Orlando City
The Good, the Bad, & the Ugly: Orlando City’s Youth Movement, Looking for Goals, and the new U.S. Kits
Orlando City’s youth teams excelling, a lack of first-team goal scoring, and the new U.S. kits.
With a week off for Orlando City, I thought it a good time to reflect on the recent past. What I found was that I was inspired, dejected, and agitated at what I found in my own soccer ecosystem. They say that sharing your burdens is good therapy, and so that is what I’m going to do today. Hopefully, if you’re having any of those same feelings we can work through it together.
The Good
Sometimes it’s nice to focus on the good things in life, especially when your senior teams both manage to post losses on the same weekend. This week, the good is Orlando City B and the U-17 and U-15 squads. The youth movement was a bright spot over the weekend with all three squads getting results.
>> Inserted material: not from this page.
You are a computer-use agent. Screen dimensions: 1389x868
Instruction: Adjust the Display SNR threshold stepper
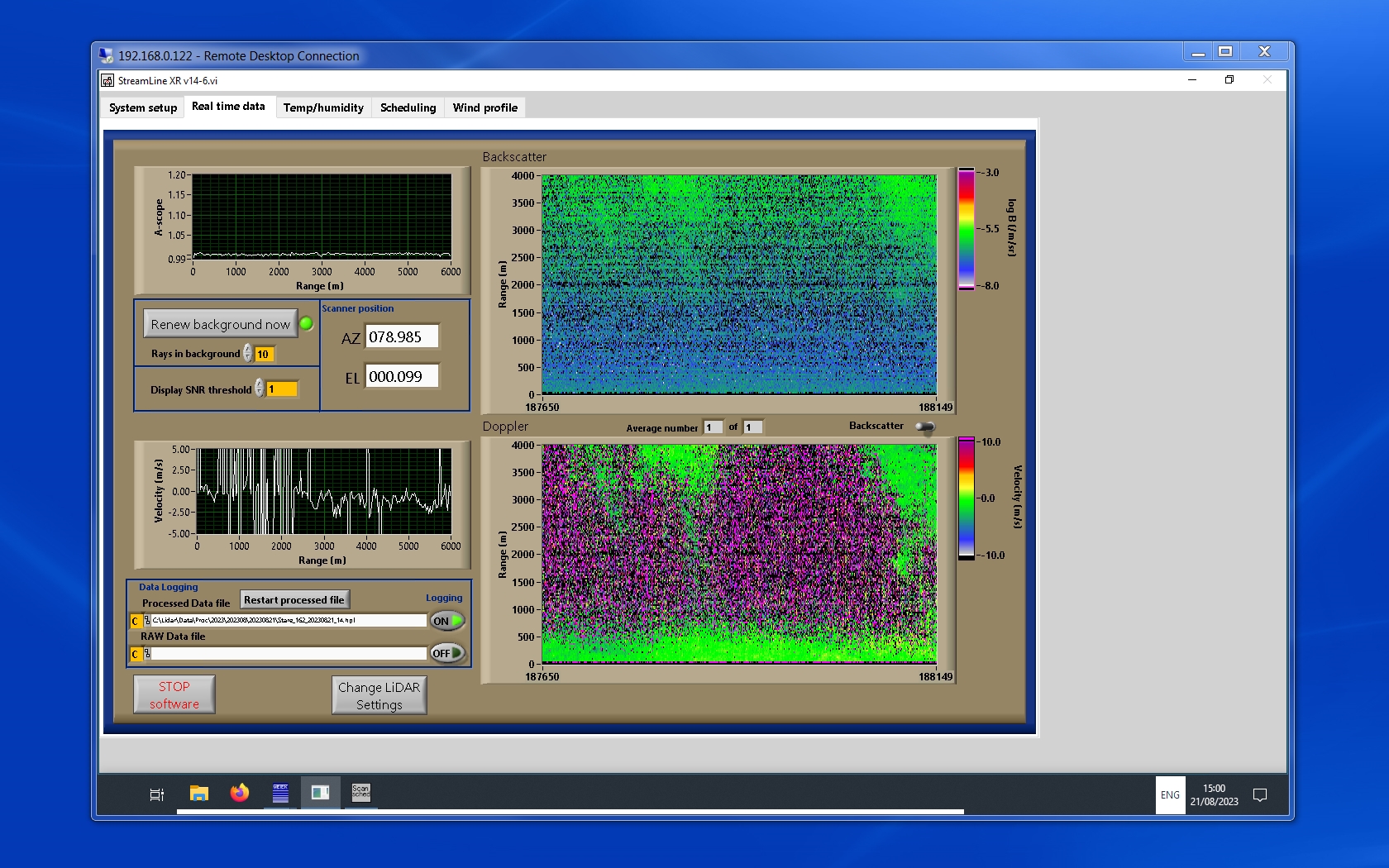click(260, 389)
OCB won its home opener and a second straight match, defeating Huntsville City FC, 2-1 at Osceola County Stadium. Alex Freeman scored his first professional goal and then followed it up with another for a brace to give OCB the victory. You can check out The Mane Land PawedCast interview of Freeman here. Goals and results are what ultimately matter and OCB is 2-0-0 with five goals on the season so far.
The academy lads did their part as well, with both the U-17s and U-15s winning their respective groups and going undefeated in group play at the Generation Adidas Cup. The U-17s beat Nashville SC 1-0 to secure the top spot, and the U-15s defeated Minnesota United 2-1 to do the same. The U-15 team then defeated Seattle on Wednesday to reach the quarterfinals, while the U-17 squad unfortunately fell to New York City FC’s U-17s.
The Bad
Orlando City currently sits in seventh place in the Eastern Conference and just above the playoff line. At this point in the season, that hardly matters, as those standings will fluctuate quite a bit before everything is said and done. What is slightly concerning is that the Lions have scored the fewest goals — five — of any team above the playoff line.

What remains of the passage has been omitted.